Выбери любимый жанр

Французский дворянин - Уаймэн Стэнли Джон - Страница 33


Перейти на страницу:
Изменить размер шрифта:

33

Я вернулся к двери, которую оставил полуотворенной, решившись вновь войти в дом тем же путем и так или иначе добиться толку. Новая неожиданность! Я отходил от двери не более как на шесть шагов и не слышал ни малейшего звука, а она оказалась не только притворенной, но и запертой засовом, притом сверху и снизу. Я принялся неистово стучать в дверь, отчасти в припадке ярости и гнева, отчасти в надежде испугать старуху, если это она заперла дверь, и заставить ее вновь отворить, но напрасно.
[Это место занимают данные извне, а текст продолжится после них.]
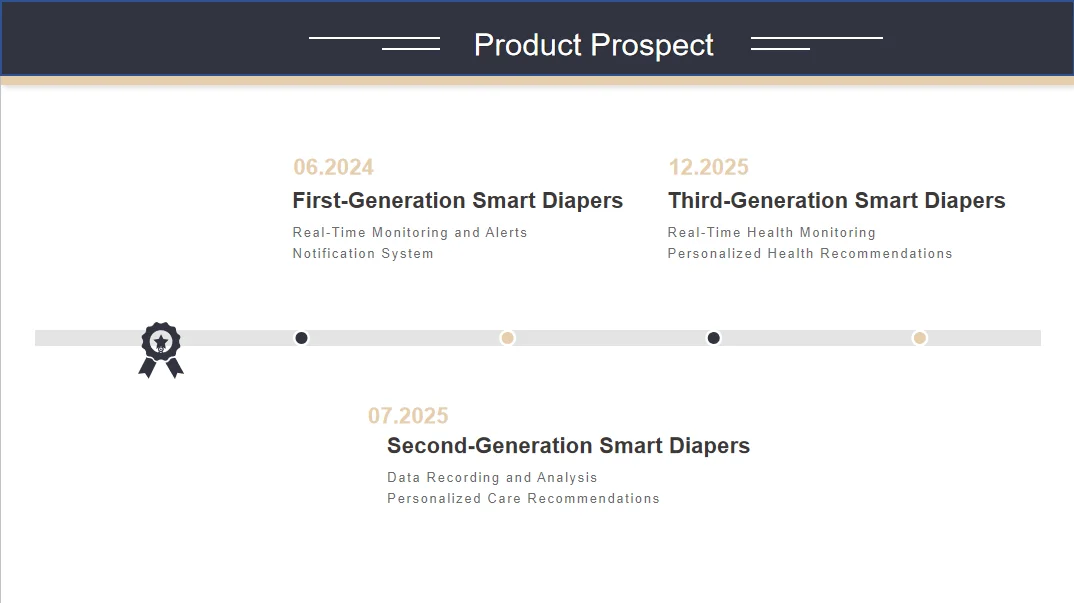Viewport: 1074px width, 603px height.
Task: Select the dark timeline dot under First-Generation
Action: tap(301, 338)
Тогда, увлекаемый возбуждением и лихорадочным нетерпеньем, я подбежал к тому месту, где оставил Симона Флейкса с лошадьми. По моему расчету, теперь должно было быть уже шесть часов. У меня оставалась какая-то слабая надежда, что я найду там всех. Я добрался до конца переулка, подбежал к самым валам, оглядываясь направо и налево: напрасно. Кругом было темно, тихо и пустынно. Я несколько раз крикнул: «Симон! Симон Флейкс!» В ответ послышалось лишь завывание ветра в водосточных трубах и тихие звуки монастырского колокола, пробившего шесть.

ГЛАВА XI

Человек у двери

Есть вещи, сами по себе не позорные, но о которых стыдно вспоминать. Таковы были волнения и суетливость, которым я поддался в эту ночь, тщетные поиски в порыве гнева и та упрямая настойчивость, с которой я мчался с места на место, между тем как здравый смысл указывал на необходимость отказаться от всяких надежд. Когда я вспоминаю об этом, мне кажется, что не было ни одной улицы или аллеи, ни одного переулка или ни одного двора в Блуа, которых бы я не обегал несколько раз; не было ни одного нищего, за которым бы я не гнался с расспросами, ни одной несчастной женщины, уснувшей под воротами или в дверях, которой бы я не заметил и не подверг допросу. Я все возвращался к жилищу моей матери, и все так же безуспешно. Я бросался к конюшням и вновь выбегал оттуда или же, прислушиваясь, останавливался в темных пустых стойлах, мучая себя всевозможными предположениями. Я был и у северных ворот, где расспрашивал привратников, не видавших, однако, никакой подобной кавалькады, и на соборной паперти, где стоял часовой, забывая при этом, что всюду мог возбудить подозрения и быть арестованным. Многое во мне было, без сомнения, вызвано тем взглядом, который мне удалось бросить на мадемуазель, и произнесенными ею пылкими словами; но еще более, мне кажется, тут действовала досада и гнев на то, что венец победы в последнюю минуту ускользнул у меня из рук.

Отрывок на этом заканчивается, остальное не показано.